The point of a representative government is that it is much harder for such a government to tyrannize its people than it is for non-representative governments. In an explicitly liberal government, infringing on explicitly acknowledged rights (or in the case of the US, those rights deriving from Natural Law regardless of their explicit acknowledgment [see Amendment IX]) certainly constitutes a tyrannical act.
Where you go wrong is to assume that a mechanism for preventing tyranny against individuals (liberal democracy) inherently, always and unconditionally does prevent tyranny against individuals. I assert that that assumption is incorrect: there are many instances where liberal democracies have tyrannized their people in ways both large (as in Britain effectively banning gun ownership or the US allowing the government to confiscate one person's property for the use of another person) and small (such as the various restrictions on commercial speech in the US). That assumption leads, I think, to your comment that "civil disobedience and revolution are almost never moral or justified" because there are ways to change the system to resolve injustices.
I believe that there is an inherent, inalienable and self-evident right — indeed, a duty — to change the government if that government becomes destructive of the ends of securing individual natural law rights. This could be by revolution, if necessary; though I agree with you that that should be rare, because less drastic methods will generally suffice to remedy even large injustices. (Well, at least for now; we seem to be becoming anesthetized by the Chinese water torture of small but growing infringements, such that most people seem quite happy to be subjects rather than citizens.)
I believe that there is an inherent right — indeed, a duty — to resist clearly unconstitutional laws and regulations. This could be anything from refusing to comply (I don't care what law is passed, I will endorse whatever candidates I want whenever I please) through symbolic protest (if a law (not an Amendment) banning flag desecration is passed and held constitutional, I will burn the Constitution) to large-scale civil disobedience (I would be willing to attempt to block the government from taking private property for other private people's gain, and to get arrested in the process).
Perhaps you would agree, and I have misinterpreted you. Certainly, I think that both courses of action are too frequently called for (and in the case of civil disobedience, too frequently attempted), and perhaps that is all you are really saying.

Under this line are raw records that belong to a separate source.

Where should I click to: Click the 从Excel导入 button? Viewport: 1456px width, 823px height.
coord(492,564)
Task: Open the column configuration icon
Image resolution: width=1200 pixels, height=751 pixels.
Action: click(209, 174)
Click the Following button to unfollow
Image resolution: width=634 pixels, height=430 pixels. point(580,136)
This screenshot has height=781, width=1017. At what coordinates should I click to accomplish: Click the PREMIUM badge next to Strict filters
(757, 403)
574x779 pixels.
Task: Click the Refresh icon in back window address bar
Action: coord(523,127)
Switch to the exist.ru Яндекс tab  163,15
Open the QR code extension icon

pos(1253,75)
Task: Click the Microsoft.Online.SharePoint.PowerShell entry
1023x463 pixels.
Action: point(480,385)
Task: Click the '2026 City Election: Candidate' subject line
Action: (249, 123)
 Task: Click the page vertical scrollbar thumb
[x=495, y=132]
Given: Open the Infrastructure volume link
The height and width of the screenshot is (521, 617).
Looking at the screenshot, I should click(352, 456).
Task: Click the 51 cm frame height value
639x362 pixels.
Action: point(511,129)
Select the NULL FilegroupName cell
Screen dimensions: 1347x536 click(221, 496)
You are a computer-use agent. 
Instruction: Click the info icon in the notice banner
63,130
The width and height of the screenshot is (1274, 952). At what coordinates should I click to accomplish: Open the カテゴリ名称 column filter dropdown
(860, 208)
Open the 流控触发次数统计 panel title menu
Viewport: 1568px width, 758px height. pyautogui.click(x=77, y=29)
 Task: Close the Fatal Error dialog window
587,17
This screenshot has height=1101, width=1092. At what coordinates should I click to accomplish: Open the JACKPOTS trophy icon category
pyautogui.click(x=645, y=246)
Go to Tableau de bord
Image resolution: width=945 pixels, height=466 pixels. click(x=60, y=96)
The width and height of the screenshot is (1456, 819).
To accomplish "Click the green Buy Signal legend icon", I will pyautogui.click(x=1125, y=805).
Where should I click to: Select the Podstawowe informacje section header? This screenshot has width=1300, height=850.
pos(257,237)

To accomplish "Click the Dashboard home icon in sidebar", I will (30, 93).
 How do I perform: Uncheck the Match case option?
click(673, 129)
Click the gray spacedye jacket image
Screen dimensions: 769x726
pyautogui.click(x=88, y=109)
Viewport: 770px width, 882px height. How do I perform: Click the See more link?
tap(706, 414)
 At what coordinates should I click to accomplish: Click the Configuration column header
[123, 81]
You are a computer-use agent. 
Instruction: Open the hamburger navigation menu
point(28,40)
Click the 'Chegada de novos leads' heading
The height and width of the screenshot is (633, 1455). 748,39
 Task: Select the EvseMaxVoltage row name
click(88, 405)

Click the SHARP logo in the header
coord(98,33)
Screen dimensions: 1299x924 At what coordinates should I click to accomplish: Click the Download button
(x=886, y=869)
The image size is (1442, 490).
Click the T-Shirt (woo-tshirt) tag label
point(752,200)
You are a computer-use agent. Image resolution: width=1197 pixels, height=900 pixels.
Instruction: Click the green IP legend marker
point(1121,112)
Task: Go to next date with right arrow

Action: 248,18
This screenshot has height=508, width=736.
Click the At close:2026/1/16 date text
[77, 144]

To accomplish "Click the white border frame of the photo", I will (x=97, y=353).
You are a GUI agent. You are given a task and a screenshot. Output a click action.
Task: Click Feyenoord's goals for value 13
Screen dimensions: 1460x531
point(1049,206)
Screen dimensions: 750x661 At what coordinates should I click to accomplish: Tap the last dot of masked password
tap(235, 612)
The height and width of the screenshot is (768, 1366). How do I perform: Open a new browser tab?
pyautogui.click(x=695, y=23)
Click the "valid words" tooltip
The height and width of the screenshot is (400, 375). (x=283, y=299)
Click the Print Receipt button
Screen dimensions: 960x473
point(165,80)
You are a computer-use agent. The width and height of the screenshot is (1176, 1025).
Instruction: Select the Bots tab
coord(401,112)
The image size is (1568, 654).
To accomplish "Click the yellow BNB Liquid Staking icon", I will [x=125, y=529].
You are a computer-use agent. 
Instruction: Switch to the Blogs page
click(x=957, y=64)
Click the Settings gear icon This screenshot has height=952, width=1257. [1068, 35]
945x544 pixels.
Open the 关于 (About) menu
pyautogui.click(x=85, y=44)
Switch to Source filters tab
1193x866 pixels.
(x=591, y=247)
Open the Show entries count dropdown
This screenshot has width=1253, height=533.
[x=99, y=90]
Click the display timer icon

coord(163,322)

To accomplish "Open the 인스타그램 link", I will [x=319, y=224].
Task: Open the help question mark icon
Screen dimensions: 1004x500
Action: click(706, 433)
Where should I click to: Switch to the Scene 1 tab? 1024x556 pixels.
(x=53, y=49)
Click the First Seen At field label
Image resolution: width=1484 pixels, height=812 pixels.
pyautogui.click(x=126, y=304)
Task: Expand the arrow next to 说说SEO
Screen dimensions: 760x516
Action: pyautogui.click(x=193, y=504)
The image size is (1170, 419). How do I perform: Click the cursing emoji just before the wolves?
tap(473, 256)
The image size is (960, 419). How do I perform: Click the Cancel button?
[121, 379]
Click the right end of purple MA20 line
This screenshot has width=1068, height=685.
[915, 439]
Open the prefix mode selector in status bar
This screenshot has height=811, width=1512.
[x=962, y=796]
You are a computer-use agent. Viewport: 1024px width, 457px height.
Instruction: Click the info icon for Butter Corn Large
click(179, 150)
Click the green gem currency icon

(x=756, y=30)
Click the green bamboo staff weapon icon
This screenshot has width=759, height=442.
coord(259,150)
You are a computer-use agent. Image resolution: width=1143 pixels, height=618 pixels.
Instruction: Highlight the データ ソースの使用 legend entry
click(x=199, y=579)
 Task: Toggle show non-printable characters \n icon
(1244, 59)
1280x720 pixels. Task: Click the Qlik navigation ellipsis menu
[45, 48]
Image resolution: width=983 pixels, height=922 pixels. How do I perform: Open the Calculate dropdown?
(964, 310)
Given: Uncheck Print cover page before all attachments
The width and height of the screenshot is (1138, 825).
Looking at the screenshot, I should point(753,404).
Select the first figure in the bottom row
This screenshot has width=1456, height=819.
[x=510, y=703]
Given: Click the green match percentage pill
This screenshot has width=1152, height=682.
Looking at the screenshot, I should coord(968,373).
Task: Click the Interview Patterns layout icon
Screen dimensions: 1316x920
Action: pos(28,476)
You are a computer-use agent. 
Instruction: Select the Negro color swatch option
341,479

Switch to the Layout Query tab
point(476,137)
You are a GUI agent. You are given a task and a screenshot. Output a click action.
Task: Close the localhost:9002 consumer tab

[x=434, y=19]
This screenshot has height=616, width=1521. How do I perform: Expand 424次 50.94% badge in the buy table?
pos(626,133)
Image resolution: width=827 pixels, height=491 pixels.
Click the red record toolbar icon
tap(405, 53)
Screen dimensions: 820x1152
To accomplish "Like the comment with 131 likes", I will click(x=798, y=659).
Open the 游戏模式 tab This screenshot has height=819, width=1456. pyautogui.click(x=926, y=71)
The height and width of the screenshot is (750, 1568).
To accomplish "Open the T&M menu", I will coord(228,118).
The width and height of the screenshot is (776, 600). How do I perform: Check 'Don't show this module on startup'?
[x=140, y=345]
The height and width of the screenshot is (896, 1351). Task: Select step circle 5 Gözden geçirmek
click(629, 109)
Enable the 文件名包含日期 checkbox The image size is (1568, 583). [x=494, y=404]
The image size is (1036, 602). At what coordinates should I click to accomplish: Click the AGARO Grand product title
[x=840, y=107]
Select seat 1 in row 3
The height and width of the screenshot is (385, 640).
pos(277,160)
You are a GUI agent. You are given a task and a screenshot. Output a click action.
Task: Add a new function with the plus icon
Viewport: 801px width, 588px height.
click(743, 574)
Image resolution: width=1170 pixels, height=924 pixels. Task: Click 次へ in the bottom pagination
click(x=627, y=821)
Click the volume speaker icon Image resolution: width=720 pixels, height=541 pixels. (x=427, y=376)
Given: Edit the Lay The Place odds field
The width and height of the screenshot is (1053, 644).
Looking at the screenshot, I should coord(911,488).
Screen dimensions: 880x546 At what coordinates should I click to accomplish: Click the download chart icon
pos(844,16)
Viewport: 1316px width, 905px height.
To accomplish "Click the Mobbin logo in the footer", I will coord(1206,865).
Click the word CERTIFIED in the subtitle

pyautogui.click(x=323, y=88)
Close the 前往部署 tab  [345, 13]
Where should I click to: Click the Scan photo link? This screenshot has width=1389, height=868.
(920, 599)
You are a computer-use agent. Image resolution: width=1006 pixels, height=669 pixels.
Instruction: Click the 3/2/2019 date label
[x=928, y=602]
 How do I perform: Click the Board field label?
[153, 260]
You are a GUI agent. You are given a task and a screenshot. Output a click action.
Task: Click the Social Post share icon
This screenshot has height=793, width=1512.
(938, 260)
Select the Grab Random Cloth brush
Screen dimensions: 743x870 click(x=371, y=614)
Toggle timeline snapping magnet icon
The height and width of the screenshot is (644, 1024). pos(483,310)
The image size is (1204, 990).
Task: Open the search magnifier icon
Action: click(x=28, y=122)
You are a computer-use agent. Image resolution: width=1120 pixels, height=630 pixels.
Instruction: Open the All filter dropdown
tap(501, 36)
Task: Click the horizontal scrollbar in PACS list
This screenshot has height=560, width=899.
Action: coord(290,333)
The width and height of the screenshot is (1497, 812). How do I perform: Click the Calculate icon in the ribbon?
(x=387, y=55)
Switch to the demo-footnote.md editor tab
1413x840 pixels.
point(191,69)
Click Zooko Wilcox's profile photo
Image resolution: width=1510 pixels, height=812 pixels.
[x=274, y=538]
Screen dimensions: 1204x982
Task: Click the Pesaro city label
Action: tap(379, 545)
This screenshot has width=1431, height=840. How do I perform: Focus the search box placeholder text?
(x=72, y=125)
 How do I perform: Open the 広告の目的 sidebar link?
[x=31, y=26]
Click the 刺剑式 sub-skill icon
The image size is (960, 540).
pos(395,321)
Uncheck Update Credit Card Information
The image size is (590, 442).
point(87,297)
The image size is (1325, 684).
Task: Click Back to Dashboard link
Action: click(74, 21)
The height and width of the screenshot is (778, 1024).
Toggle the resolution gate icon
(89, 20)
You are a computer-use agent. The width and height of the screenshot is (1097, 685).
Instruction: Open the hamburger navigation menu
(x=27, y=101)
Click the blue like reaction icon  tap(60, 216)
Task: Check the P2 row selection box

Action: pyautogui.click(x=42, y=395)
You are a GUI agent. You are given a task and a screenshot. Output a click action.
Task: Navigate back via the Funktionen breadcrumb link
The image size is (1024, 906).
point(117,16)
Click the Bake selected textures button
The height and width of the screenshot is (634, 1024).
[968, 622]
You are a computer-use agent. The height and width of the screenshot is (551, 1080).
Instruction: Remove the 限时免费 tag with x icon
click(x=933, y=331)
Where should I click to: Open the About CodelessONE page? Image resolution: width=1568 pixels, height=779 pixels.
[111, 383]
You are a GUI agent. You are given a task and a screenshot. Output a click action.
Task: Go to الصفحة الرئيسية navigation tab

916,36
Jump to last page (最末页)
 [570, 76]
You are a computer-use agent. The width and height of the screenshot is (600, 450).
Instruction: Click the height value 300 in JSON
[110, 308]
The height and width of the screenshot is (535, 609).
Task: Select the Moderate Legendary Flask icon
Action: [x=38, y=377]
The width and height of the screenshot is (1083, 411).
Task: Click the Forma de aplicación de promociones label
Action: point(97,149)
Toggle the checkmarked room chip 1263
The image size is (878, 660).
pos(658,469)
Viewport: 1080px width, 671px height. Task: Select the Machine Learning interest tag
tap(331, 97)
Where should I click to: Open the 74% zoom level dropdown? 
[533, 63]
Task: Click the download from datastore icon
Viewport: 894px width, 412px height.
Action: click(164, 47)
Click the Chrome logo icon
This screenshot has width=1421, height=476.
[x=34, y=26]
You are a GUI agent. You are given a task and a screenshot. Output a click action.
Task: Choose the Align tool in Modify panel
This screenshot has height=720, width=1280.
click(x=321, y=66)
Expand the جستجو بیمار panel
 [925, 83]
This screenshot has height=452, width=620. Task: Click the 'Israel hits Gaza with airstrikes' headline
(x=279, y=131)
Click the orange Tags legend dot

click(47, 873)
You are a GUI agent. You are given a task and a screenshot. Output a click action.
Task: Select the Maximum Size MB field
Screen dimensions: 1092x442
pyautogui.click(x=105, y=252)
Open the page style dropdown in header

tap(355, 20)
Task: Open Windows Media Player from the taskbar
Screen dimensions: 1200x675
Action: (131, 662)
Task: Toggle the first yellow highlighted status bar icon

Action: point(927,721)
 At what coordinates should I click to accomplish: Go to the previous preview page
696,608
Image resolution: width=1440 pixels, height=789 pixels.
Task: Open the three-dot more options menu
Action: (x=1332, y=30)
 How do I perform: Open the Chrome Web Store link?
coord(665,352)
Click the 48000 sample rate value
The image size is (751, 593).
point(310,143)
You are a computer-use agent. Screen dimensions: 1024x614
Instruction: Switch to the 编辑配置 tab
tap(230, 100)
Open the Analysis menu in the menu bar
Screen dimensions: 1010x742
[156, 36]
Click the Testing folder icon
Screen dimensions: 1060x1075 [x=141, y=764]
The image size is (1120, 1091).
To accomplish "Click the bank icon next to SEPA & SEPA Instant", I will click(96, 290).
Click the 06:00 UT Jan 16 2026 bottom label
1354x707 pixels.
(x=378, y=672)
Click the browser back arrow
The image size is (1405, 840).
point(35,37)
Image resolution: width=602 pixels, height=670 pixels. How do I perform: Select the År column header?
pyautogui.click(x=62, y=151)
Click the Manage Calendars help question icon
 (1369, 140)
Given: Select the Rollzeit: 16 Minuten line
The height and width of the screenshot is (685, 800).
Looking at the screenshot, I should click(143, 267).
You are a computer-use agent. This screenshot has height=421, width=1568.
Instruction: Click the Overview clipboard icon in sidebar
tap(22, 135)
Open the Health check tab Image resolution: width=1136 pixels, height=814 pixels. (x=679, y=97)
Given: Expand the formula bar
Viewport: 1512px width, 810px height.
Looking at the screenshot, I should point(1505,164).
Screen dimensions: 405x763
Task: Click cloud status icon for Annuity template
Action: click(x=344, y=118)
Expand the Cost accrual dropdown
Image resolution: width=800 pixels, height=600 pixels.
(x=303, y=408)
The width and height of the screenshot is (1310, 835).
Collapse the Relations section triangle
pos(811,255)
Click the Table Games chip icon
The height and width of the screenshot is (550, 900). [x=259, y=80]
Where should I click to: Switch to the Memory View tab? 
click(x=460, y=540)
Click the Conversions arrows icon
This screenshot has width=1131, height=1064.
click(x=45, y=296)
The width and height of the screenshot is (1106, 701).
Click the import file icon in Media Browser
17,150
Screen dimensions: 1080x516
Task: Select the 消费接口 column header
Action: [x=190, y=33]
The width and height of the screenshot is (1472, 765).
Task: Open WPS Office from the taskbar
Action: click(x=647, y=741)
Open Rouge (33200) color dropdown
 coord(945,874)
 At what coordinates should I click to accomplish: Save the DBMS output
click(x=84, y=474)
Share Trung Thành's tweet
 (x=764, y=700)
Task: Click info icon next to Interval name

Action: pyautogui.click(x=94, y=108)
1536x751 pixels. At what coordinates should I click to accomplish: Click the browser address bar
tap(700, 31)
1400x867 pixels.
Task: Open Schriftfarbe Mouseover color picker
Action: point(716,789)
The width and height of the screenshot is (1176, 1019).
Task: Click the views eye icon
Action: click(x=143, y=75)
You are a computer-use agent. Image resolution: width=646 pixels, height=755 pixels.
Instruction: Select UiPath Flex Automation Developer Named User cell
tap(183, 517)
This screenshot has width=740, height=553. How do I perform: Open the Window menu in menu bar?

As for me, the three bright lines I draw, the crossing of which would almost certainly lead me to kill government agents, are government agents trying to take my kids away from me, government agents bursting into my house in the middle of the night without first serving a warrant (how do I know they're really government agents?), or the various infringements of my liberties cumulatively becoming so intolerable that death is preferable to continued existence under such a regime.